Pluecker has also made choices in translation to allow the work, as much as possible, to remain in a Mexican context. He leaves “señora” and the name “Décima Musa” in the Spanish. Thanks to the translator’s note, the reader is also made aware that Pluecker went through many, many versions of Sor Juana’s work in translation as part of the translation process, and where Fabre used language appropriated from Sor Juana’s work, Pluecker nods to the many writers and readers who’ve likewise handled her work.

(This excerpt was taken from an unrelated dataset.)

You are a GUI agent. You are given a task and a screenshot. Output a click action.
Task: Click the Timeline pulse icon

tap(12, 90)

Beyond the pleasures of “updating” this 17th-century nun, what does it mean for Fabre to bring Sor Juana Inés de la Cruz, the most famous Latin American poet of the Baroque period, into this monstrous context? The chapbook’s title puts one in mind of such New York Times Bestsellers as Pride and Prejudice and Zombies and Abraham Lincoln: Vampire Hunter. But, as Pluecker points out in his translator’s note, there is potentially a far more subtle and high-stakes social critique in Fabre’s poems. Fabre has written for such publications as Words Without Borders’ issue on the Mexican Drug War (March 2012), and draws clear parallels between his otherworldly characters and those he wishes to criticize. This is a poet who writes “Zombies: a new opportunity / for the government / to demonstrate its uselessness and corruption” (from “Notes on a Zombie Cataclysm” tr. Amanda Hopkinson).

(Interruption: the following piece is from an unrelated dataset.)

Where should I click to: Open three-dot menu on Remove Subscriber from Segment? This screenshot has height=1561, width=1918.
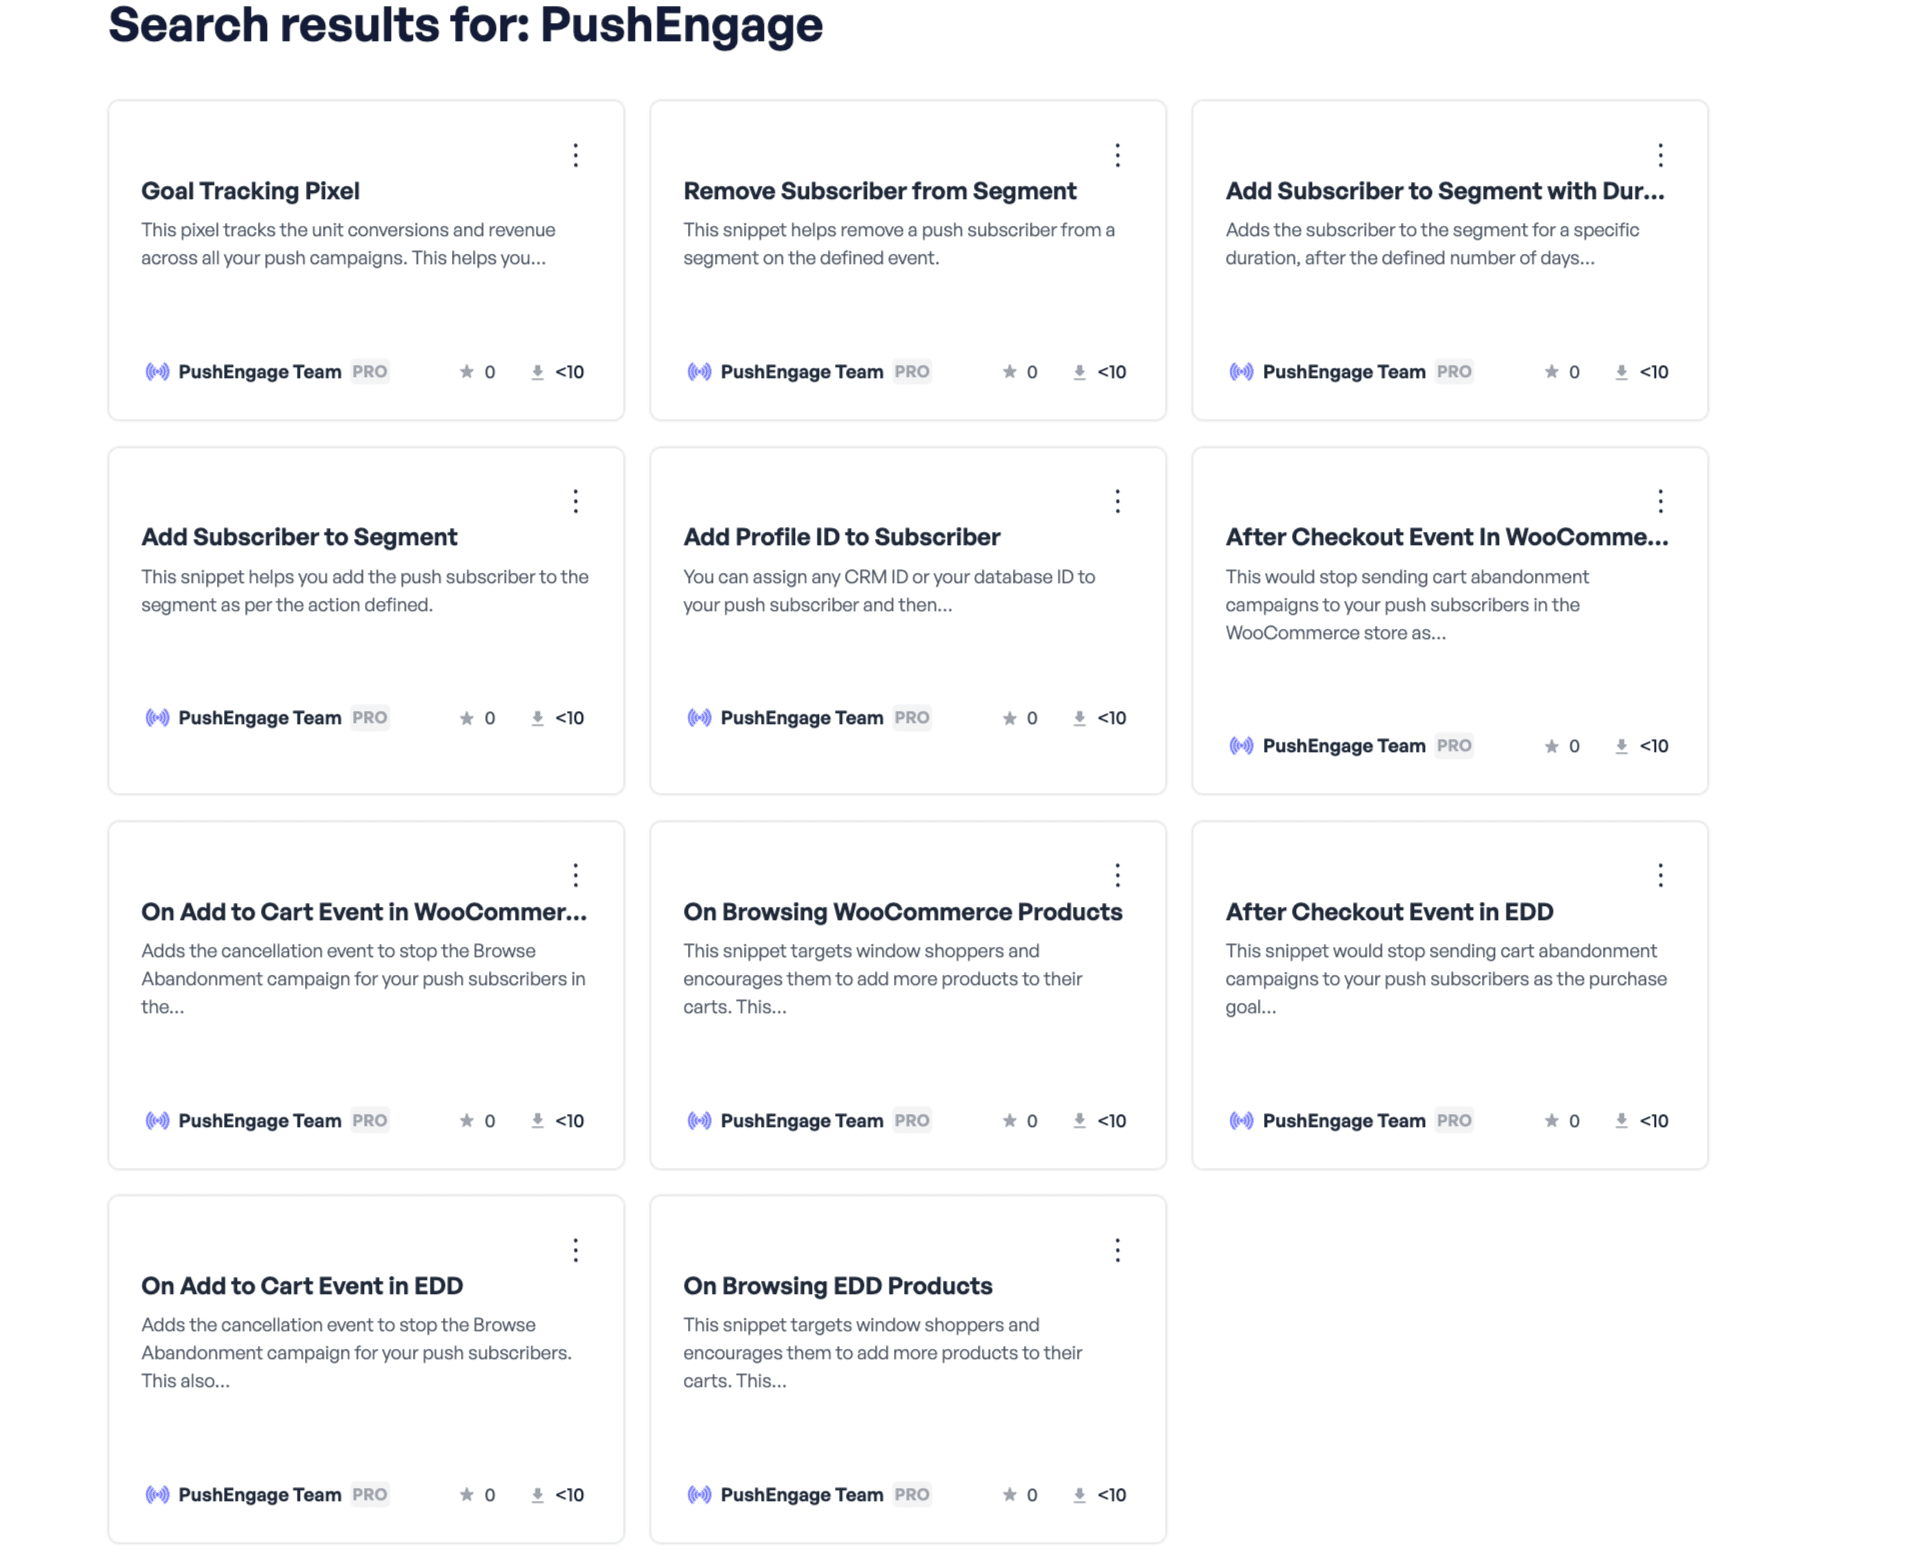1117,155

Thus, as Pluecker writes in his translator’s note, Sor Juana & Other Monsters can be read “in the context of the recent disaster of the PAN-led drug war during the administration of Felipe Calderón…We can let the hundreds of thousands of ghosts of those killed and disappeared during that sexenio into the poems.” Ghosts and monstrous forms of Sor Juana, ghosts and monstrous forms of the killers and the killed throughout the history of Latin America. All in all, this chapbook lives up to its mission to “trouble received ideas around what the terms ‘contemporary’ and ‘Latin America’ might represent.”